Stephen Curry Fixed His Vision This Season By Wearing Contacts

Here’s a frightening thought: the greatest shooter in NBA history can now, finally, see the rim clearly.

Stephen Curry, mired in a post All-Star break shooting slump, tried out some contact lenses and fixed his blurry vision.

The 31-year-old says he had simply gotten “used to squinting.”

Per The Athletic:

“I started wearing contacts,” Curry said late Tuesday, pulling his white “Ten in the Town” hat down on his head, creating an awning for his beaming eyes. “No, I’m serious.”

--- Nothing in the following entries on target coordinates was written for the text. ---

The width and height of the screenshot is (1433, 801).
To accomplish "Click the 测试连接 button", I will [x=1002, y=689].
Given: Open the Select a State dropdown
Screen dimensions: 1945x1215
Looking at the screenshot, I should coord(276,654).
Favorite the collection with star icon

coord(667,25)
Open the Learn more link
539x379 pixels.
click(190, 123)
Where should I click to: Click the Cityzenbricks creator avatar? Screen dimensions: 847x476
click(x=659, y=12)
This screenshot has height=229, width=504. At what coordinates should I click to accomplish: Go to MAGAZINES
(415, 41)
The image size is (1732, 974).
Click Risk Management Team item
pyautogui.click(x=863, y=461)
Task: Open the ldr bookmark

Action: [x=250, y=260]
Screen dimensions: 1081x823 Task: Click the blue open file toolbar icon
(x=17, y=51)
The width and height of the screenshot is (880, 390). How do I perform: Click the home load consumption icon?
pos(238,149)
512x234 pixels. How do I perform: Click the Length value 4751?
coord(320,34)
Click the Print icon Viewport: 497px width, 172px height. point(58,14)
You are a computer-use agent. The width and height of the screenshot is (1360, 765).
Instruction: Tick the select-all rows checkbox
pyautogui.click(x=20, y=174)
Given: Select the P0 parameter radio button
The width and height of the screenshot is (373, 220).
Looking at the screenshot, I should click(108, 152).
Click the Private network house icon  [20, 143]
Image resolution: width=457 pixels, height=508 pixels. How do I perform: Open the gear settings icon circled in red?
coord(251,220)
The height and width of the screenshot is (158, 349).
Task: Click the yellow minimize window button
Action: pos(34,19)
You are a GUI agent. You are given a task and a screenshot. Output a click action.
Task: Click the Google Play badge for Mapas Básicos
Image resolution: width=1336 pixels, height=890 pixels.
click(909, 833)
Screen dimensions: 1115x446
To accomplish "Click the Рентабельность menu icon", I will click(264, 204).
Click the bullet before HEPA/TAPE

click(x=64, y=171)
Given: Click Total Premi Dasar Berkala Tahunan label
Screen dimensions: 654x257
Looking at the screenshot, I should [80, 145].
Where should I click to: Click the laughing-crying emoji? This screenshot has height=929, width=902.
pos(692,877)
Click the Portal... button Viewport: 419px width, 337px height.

For all of his career, his life even, Curry has had issues with his eyes. He said he has a condition called Keratoconus, known in the ophthalmology field as KC. Technically, it’s an eye disease in which the cornea, normally a circle, progressively thins and takes on a cone shape. This distortion has given Curry what is known as an astigmatism, which is a type of error in the way the light bends when entering the eye. It doesn’t distribute the light equally to the retina and leads to blurred or distorted vision. It’s a genetic condition Curry was probably born with, though scientists don’t know how it is acquired.

“It’s exactly that,” Curry said when asked if he feels like he has new eyes. “It’s like the whole world has opened up.”

He became the greatest shooter ever despite an impediment. Why didn’t he get the contacts sooner?

“I had gotten so used to squinting for so long,” he said. “It was just normal.”